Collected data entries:
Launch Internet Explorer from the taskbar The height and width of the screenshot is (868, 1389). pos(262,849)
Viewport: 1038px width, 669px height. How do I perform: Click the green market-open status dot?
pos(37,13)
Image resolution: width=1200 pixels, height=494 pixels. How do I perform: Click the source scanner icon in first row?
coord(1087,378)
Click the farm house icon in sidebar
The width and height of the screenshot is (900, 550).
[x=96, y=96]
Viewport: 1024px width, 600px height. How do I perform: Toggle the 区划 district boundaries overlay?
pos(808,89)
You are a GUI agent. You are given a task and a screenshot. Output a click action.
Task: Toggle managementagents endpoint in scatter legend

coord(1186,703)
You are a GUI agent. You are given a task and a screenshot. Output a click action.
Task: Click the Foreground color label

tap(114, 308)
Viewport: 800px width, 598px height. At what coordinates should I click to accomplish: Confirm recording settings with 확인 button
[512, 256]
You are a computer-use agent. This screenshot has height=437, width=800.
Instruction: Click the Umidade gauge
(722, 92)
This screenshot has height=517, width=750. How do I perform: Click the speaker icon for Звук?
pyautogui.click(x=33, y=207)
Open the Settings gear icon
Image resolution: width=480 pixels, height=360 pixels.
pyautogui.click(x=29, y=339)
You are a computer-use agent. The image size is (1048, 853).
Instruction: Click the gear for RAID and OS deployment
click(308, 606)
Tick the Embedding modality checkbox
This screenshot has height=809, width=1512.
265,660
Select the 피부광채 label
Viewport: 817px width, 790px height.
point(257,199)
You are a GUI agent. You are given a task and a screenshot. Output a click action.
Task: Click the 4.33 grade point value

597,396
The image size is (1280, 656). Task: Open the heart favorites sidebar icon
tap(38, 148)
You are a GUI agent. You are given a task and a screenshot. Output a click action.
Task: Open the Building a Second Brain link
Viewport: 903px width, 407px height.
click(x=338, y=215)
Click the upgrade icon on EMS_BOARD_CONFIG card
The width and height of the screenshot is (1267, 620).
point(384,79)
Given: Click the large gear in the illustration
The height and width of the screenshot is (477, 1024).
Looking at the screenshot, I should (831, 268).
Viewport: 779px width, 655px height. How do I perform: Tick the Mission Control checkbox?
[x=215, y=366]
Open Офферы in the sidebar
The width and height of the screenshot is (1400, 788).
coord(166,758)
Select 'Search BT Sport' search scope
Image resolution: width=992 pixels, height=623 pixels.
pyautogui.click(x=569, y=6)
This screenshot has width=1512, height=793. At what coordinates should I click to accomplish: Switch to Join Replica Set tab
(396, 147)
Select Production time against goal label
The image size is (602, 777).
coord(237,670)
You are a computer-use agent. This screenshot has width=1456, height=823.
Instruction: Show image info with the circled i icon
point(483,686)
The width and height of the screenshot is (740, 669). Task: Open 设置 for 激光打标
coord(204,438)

* [REQUIRED WORK]: From the first line to the last, retype the data exactly.

* [TASK RESULT]:
Launch Internet Explorer from the taskbar The height and width of the screenshot is (868, 1389). pos(262,849)
Viewport: 1038px width, 669px height. How do I perform: Click the green market-open status dot?
pos(37,13)
Image resolution: width=1200 pixels, height=494 pixels. How do I perform: Click the source scanner icon in first row?
coord(1087,378)
Click the farm house icon in sidebar
The width and height of the screenshot is (900, 550).
[x=96, y=96]
Viewport: 1024px width, 600px height. How do I perform: Toggle the 区划 district boundaries overlay?
pos(808,89)
You are a GUI agent. You are given a task and a screenshot. Output a click action.
Task: Toggle managementagents endpoint in scatter legend

coord(1186,703)
You are a GUI agent. You are given a task and a screenshot. Output a click action.
Task: Click the Foreground color label

tap(114, 308)
Viewport: 800px width, 598px height. At what coordinates should I click to accomplish: Confirm recording settings with 확인 button
[512, 256]
You are a computer-use agent. This screenshot has height=437, width=800.
Instruction: Click the Umidade gauge
(722, 92)
This screenshot has height=517, width=750. How do I perform: Click the speaker icon for Звук?
pyautogui.click(x=33, y=207)
Open the Settings gear icon
Image resolution: width=480 pixels, height=360 pixels.
pyautogui.click(x=29, y=339)
You are a computer-use agent. The image size is (1048, 853).
Instruction: Click the gear for RAID and OS deployment
click(308, 606)
Tick the Embedding modality checkbox
This screenshot has height=809, width=1512.
265,660
Select the 피부광채 label
Viewport: 817px width, 790px height.
point(257,199)
You are a GUI agent. You are given a task and a screenshot. Output a click action.
Task: Click the 4.33 grade point value

597,396
The image size is (1280, 656). Task: Open the heart favorites sidebar icon
tap(38, 148)
You are a GUI agent. You are given a task and a screenshot. Output a click action.
Task: Open the Building a Second Brain link
Viewport: 903px width, 407px height.
click(x=338, y=215)
Click the upgrade icon on EMS_BOARD_CONFIG card
The width and height of the screenshot is (1267, 620).
point(384,79)
Given: Click the large gear in the illustration
The height and width of the screenshot is (477, 1024).
Looking at the screenshot, I should (831, 268).
Viewport: 779px width, 655px height. How do I perform: Tick the Mission Control checkbox?
[x=215, y=366]
Open Офферы in the sidebar
The width and height of the screenshot is (1400, 788).
coord(166,758)
Select 'Search BT Sport' search scope
Image resolution: width=992 pixels, height=623 pixels.
pyautogui.click(x=569, y=6)
This screenshot has width=1512, height=793. At what coordinates should I click to accomplish: Switch to Join Replica Set tab
(396, 147)
Select Production time against goal label
The image size is (602, 777).
coord(237,670)
You are a computer-use agent. This screenshot has width=1456, height=823.
Instruction: Show image info with the circled i icon
point(483,686)
The width and height of the screenshot is (740, 669). Task: Open 设置 for 激光打标
coord(204,438)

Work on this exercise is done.